◆ TEXT
————————
Deutsche Welle
English Service News
August 26th, 2001, 16:00 UTC
Israeli warplanes have attacked and destroyed Palestinian security
headquarters in the West Bank and Gaza in retaliation for the
killings of three Israeli soldiers and two Jewish settlers on
Saturday. Buildings were left in ruins and at least three
Palestinians were hurt in the latest strikes. Israel said it held
the Palestinian leadership responsible for the violence over the
weekend, which took the death toll over 700 since the Palestinians
began a revolt against Israeli occupation. Palestinian security
officials, in the meantime, called Israel's air raids an "ugly
aggression" which made the situation even more dangerous. On the
diplomatic front both sides are trying to arrange talks between
Israeli Foreign Minister Shimon Peres and Palestinian President
Yasser Arafat under German auspices.
The International Committee of the Red Cross (ICRC) has said its
officials were given access to eight foreign aid workers held by
Afghanistan's ruling Taliban on charges of spreading Christianity.
————————
◆ RECORDS
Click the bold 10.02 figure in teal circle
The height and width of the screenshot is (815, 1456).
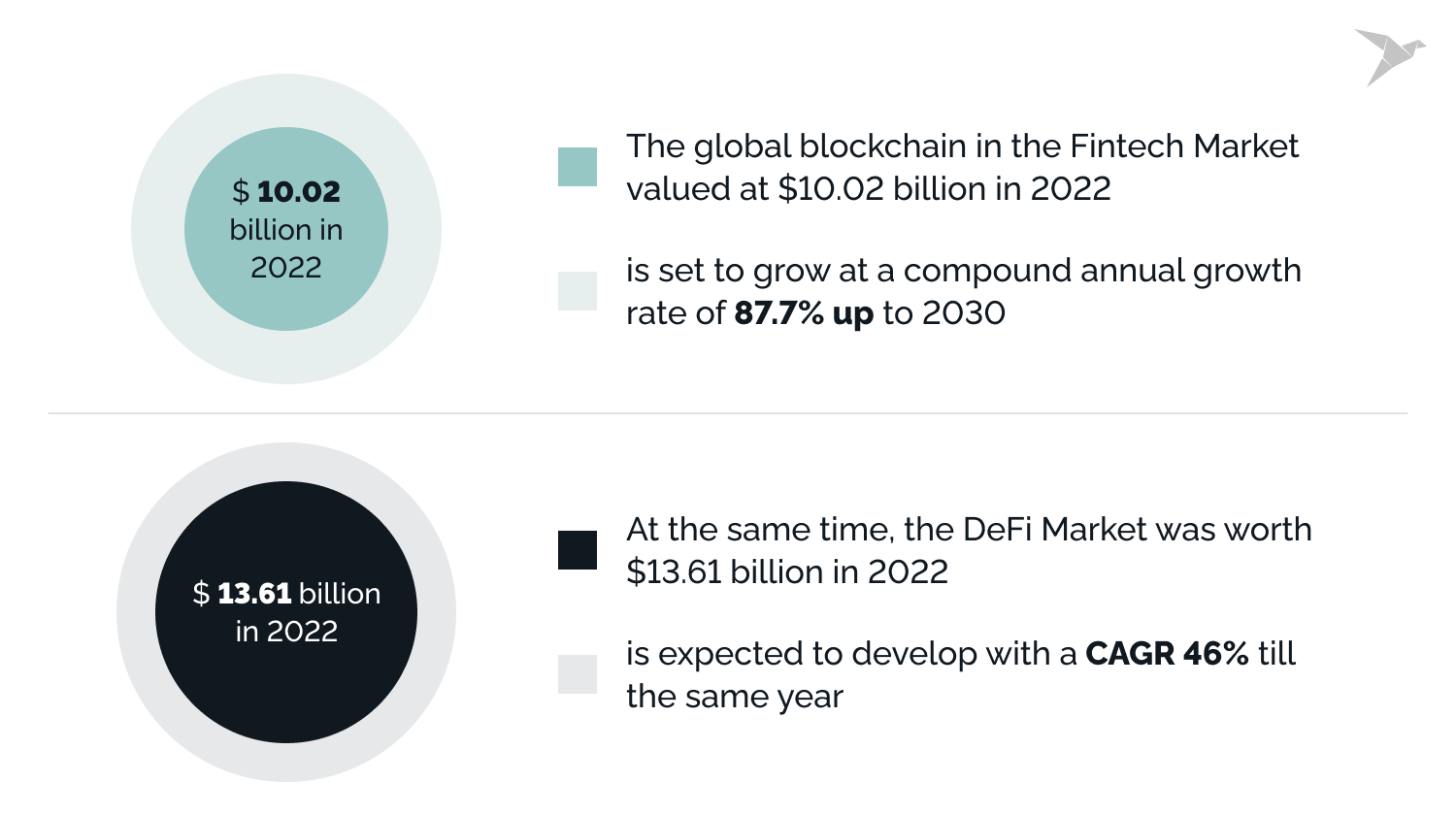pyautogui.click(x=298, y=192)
————————
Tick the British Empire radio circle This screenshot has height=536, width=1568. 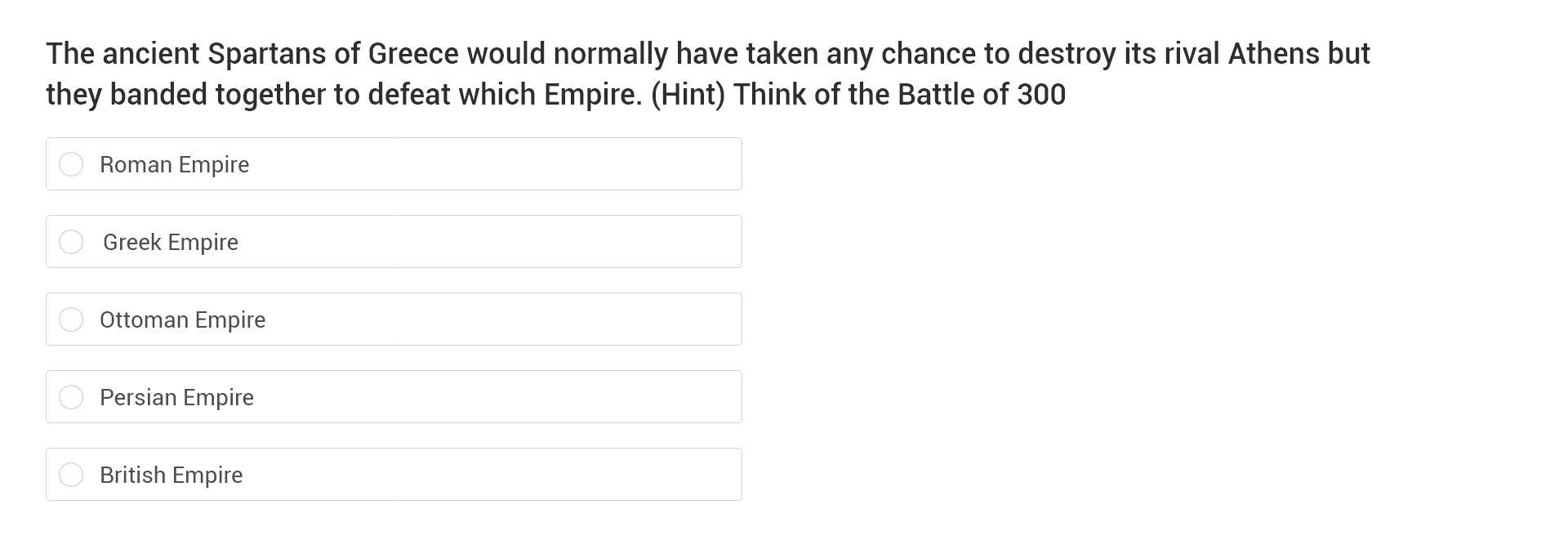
————————
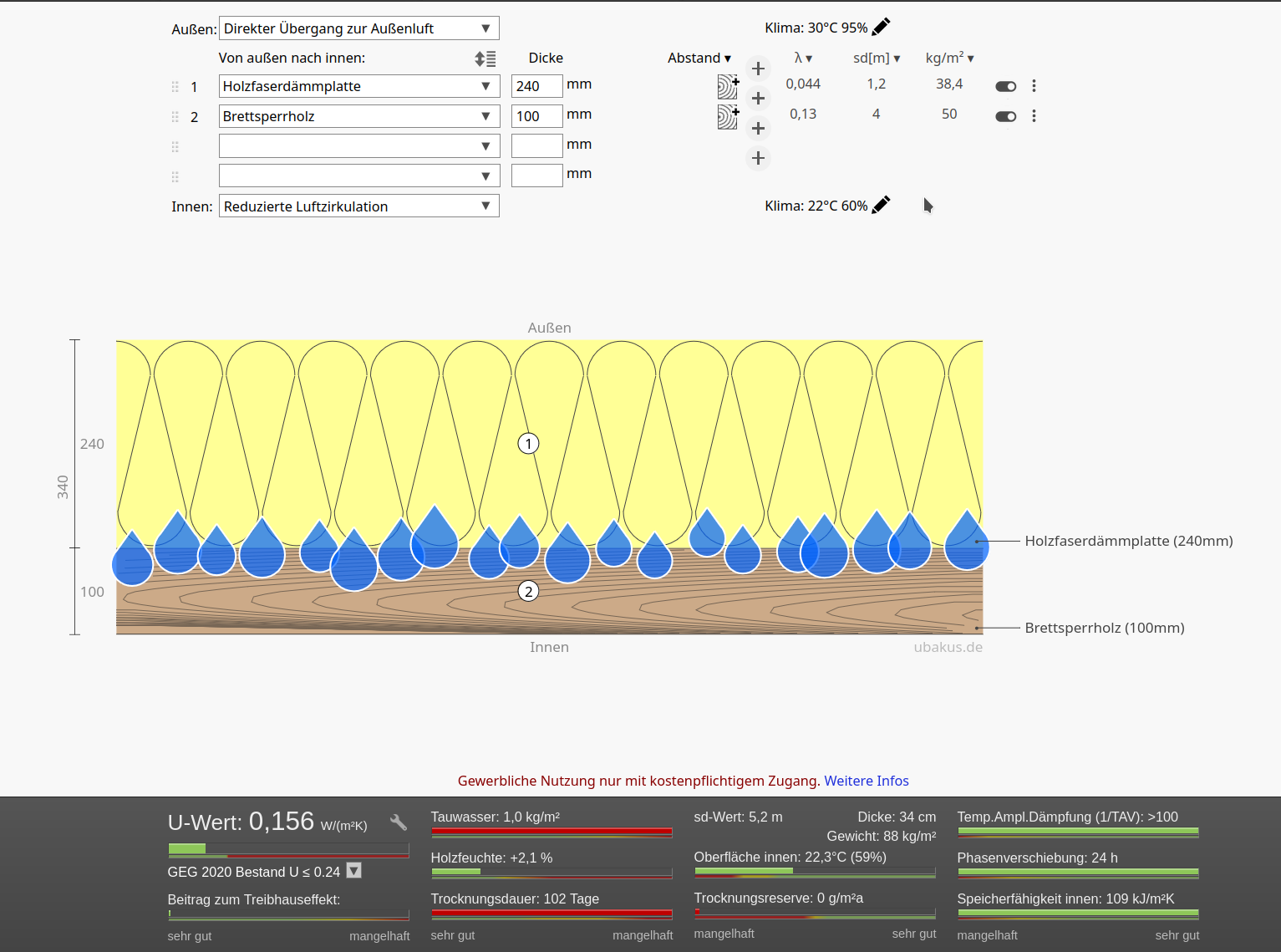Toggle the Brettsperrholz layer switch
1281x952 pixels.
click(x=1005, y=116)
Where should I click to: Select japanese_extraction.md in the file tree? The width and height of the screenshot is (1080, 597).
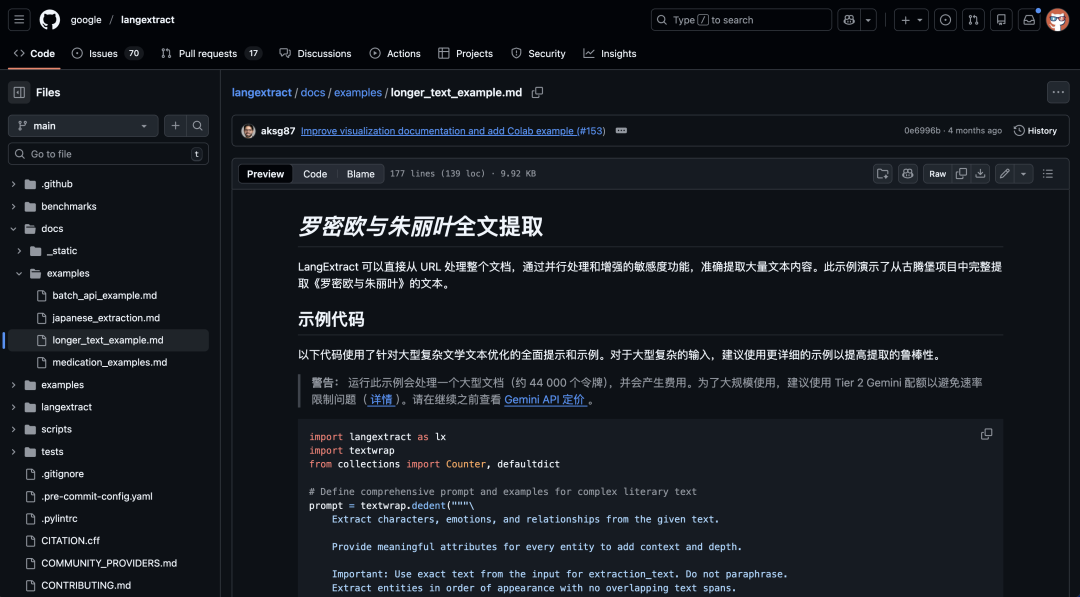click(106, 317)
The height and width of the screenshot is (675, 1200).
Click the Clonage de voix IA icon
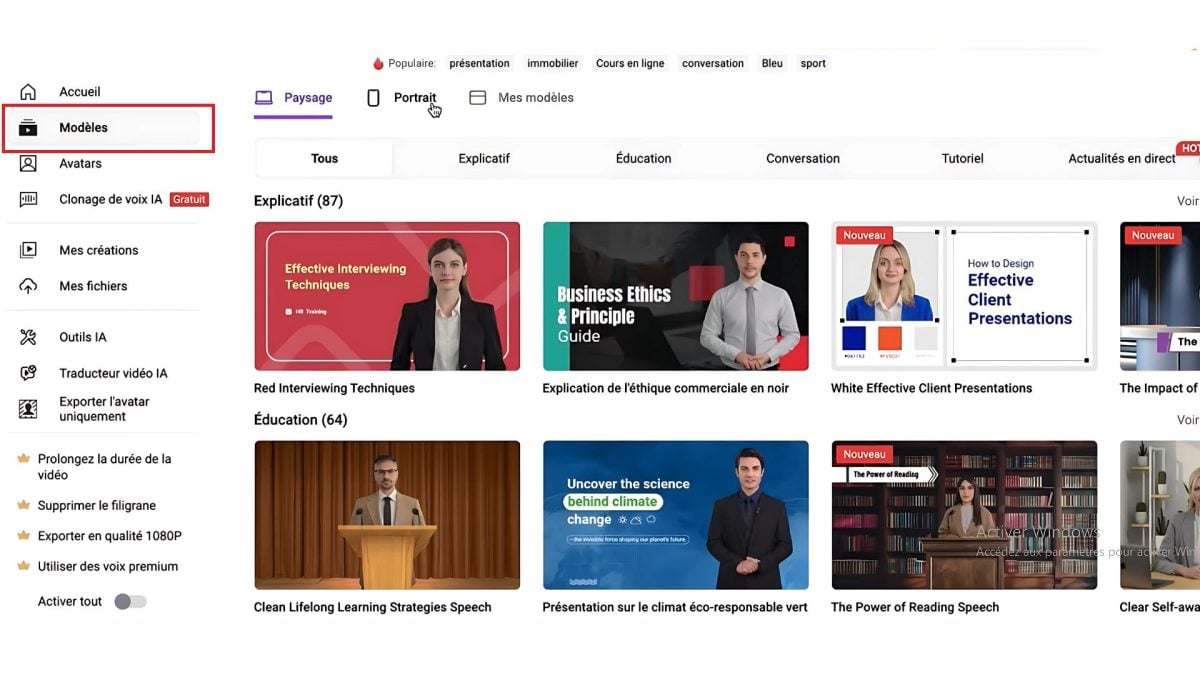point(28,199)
————————
◆ BRIEF
Translate this sentence from the news bulletin above into Spanish: "Buildings were left in ruins and at least three Palestinians were hurt in the latest strikes."

◆ SOLUTION FOR THIS TASK
Los edificios quedaron en ruinas y al menos tres palestinos resultaron heridos en los últimos ataques.